Experiments in predicting hearing loss (based on pure tone average (PTA)) from EEG recordings.

Setup

  • pip install -r requirements.txt

Directory structure

  • src/: source code
  • data/
    • raw/EEG/${subject_id}/: raw EEG data (1 folder per subject)
      • EEG1/${subject_id}_Termin1_CogTAiL.bdf: raw EEG data file
    • preproccessed
      • eeg: preprocessed EEG data (PyTorch)
      • measurements: auditory and cognitive measurements
        • PTA.csv: auditory threshold measurements
        • cognitive_measures.csv: cognitive measurements

EEG preprocessing

We only perform minimal automatic preprocessing (cropping/aligning, bandpass filtering, and optional time-frequency analysis).

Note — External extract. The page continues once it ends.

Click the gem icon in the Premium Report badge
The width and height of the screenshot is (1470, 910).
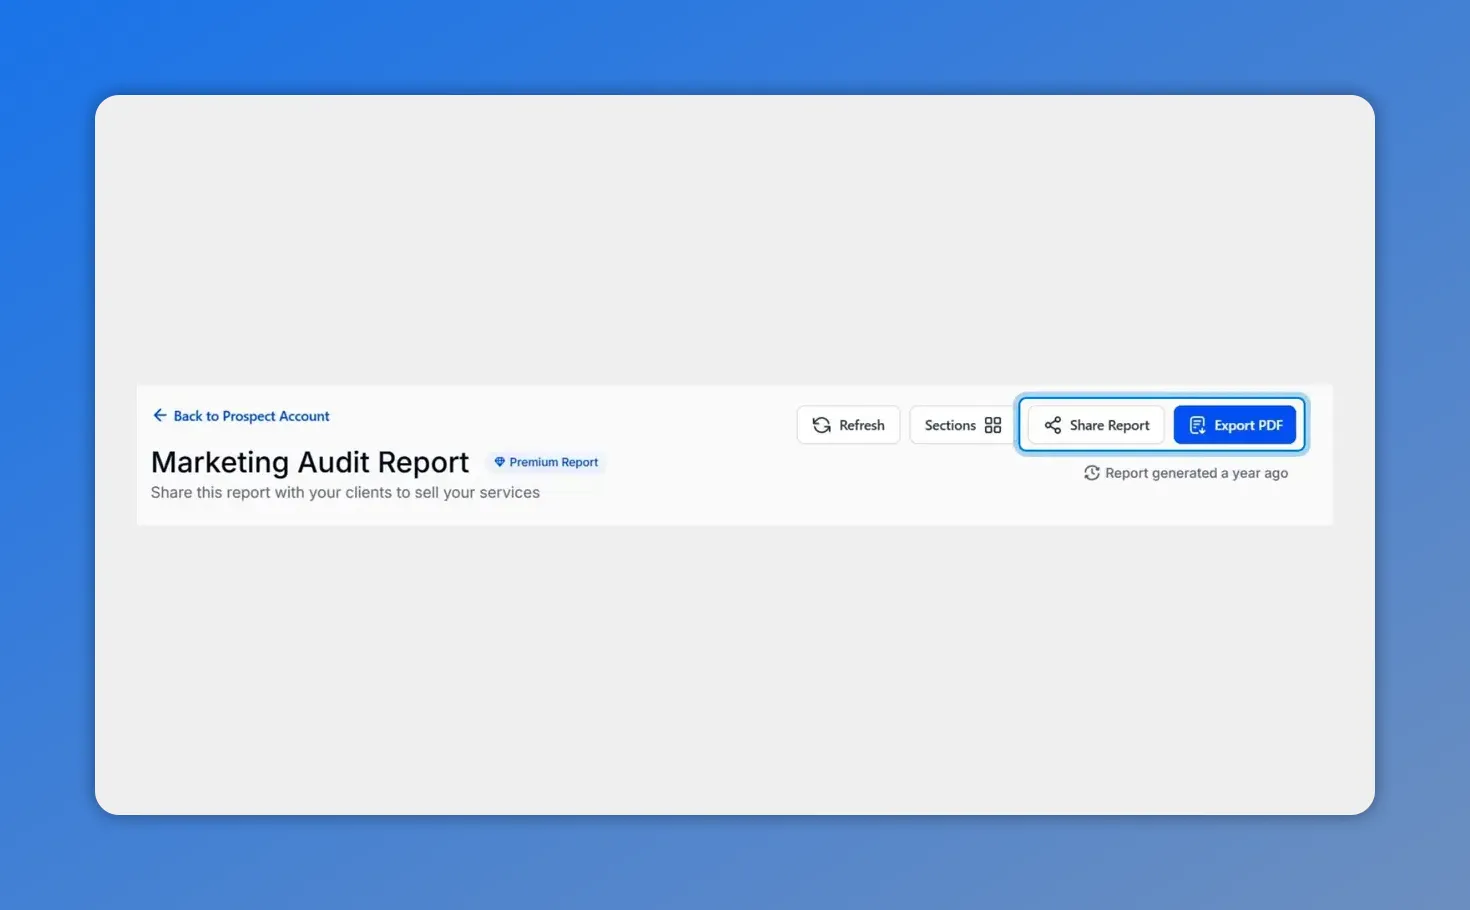(x=500, y=462)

  1. Make sure that all the raw data files are linked/mounted in the directory structure described above.
  2. Run python src/preprocess.py with subject IDs as arguments. To preprocess all: ls data/raw/EEG/ | xargs python src/preprocess.py
    Use --tfr to generate the time-frequency representation instead of the raw time-domain signal. This adds a frequency dimension and reduces time resolution).

Models

The model architecture is a CNN with three convolution and max-pooling layers (two in the case of TFR input, due to the already reduced dimensionality), batch normalization and optional dropout, followed by two dense layers. See models.py for details.

Training and evaluation

python src/main.py will run ten-fold cross-validation with default hyperparameters. python src/main.py --help shows configurable hyperparameters.

Results

In the table below, accuracy, F1, and area under the ROC curve (AUC) are the means of those values across all ten test folds. The models were trained for a maximum of 40 epochs, and the checkpoint with the best validation AUC score was used for evaluation.

Preprocessing Channel grouping Dropout Accuracy F1 AUC
raw no 0.0 0.615 0.641 0.508
raw no 5.0 0.585 0.640 0.466
raw yes 0.0 0.508 0.470 0.577
raw yes 5.0 0.531 0.485 0.536
tfr no 0.0 0.654 0.673 0.485
tfr no 5.0 0.592 0.515 0.457
tfr yes 0.0 0.562 0.504 0.550
tfr yes 5.0 0.431 0.255 0.493

Other things I tried

  • Regression instead of classification (didn't learn anything)
  • Not upsampling the minority class (didn't learn anything or very slowly)
  • Predicting n-back performance instead of PTA (wasn't any easier)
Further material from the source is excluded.